Repository files navigation

Auto Model Switcher - AI CLI Fallback for OpenCode, Claude Code, Aider, Cursor

Never get blocked by "out of credits" again. Auto Model Switcher is an always-on AI model fallback engine for OpenCode, Claude Code, Aider, Cursor, Windsurf, Qwen, Gemini CLI, OpenRouter, OpenAI-compatible APIs, and local LLMs. It discovers your models, learns which ones you use, detects quota/token/usage failures at runtime, switches to the next best healthy model, and retries the original command once.

Platform Python License Author

Live Demo

This preview shows the full model fallback flow: active AI CLI session, quota failure detection, depleted-model cooldown, provider routing, task-aware scoring, learned usage preferences, config update, retry, and final verification without a manual restart.

Auto Model Switcher live demo preview

Why Developers Star It

  • Fixes the most annoying AI CLI failure: 429, 402, quota exceeded, no credits, token exhausted, free-tier limit.
  • Works across agents and IDEs: OpenCode, Claude Code, Cursor, VS Code, Windsurf, Aider, Gemini CLI, Qwen CLI, Codex-style agents, and MCP configs.
  • Supports every configured provider: OpenRouter, OpenAI, Anthropic, Google AI, Azure OpenAI, Groq, Mistral, DeepSeek, xAI, Perplexity, Together, Fireworks, Cerebras, SambaNova, NVIDIA, Hugging Face, local OpenAI-compatible servers, Ollama, LM Studio, vLLM, LocalAI, Jan, llama.cpp, text-generation-webui.
  • Learns your model habits: healthy models you use successfully get a small preference boost.
  • No manual restart: the wrapper marks the failed model depleted, switches, and retries the original command once.

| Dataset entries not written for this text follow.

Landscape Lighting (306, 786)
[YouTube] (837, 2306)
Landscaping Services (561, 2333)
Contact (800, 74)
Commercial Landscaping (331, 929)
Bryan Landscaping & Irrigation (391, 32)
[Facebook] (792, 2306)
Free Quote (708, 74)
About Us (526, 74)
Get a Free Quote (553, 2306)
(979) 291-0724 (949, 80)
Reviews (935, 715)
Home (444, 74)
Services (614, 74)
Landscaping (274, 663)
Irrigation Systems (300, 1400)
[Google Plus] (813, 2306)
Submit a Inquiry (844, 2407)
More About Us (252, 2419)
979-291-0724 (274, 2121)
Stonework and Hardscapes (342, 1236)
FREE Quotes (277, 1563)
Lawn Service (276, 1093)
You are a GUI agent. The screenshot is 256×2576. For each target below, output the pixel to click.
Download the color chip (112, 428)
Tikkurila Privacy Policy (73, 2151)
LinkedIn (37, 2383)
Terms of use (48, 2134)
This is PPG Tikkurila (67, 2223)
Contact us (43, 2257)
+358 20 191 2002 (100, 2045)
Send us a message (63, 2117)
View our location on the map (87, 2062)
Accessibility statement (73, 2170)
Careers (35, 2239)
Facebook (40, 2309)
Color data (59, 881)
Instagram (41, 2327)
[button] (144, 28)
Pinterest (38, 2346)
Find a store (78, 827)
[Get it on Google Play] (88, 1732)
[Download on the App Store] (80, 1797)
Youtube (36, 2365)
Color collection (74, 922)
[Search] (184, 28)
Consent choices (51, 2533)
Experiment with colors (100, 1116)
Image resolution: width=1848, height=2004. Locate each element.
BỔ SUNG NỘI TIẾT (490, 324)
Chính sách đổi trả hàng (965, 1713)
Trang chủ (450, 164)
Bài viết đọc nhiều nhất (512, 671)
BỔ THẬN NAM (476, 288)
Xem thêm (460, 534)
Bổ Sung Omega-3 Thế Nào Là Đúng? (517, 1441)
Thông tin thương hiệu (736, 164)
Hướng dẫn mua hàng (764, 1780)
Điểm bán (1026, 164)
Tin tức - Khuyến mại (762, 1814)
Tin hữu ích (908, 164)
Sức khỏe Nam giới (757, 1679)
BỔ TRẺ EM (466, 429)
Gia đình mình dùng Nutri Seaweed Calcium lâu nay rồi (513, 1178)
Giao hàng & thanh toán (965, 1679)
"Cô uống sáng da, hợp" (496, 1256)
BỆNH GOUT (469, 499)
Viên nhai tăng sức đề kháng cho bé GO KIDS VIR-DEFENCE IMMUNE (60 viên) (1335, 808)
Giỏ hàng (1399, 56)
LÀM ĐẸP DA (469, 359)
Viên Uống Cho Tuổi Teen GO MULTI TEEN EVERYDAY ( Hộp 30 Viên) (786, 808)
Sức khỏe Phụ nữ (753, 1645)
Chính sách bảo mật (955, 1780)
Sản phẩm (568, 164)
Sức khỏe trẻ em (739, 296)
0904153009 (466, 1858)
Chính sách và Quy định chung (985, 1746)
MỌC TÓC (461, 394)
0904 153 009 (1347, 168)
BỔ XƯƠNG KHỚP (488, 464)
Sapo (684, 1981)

Search keywords: AI model switcher, OpenRouter quota fallback, Claude Code fallback model, OpenCode model switcher, Aider model fallback, Cursor AI model router, local LLM fallback, MCP model discovery, OpenAI-compatible model router, auto switch AI models.


Drop-in Install

Give this repo URL to any AI agent and say "install":

https://github.com/farhanic017/auto-model-switcher

The AI reads SKILL.md, clones, installs, and configures everything. Zero manual steps.

Manual Install

git clone https://github.com/farhanic017/auto-model-switcher.git
cd auto-model-switcher
python install.py

The Problem

You're in the middle of work and suddenly get rate-limited or hit 0 credits. Now you have to: stop, check which models have credits, dig into config files, manually switch, and restart. Every. Single. Time.

The Solution

python switcher.py watch

Scans your CLI configs (OpenCode, Claude Code, Cursor, Windsurf, Aider, etc.), discovers every model you have access to, checks their health in parallel, and when one fails - automatically rotates to the next working model.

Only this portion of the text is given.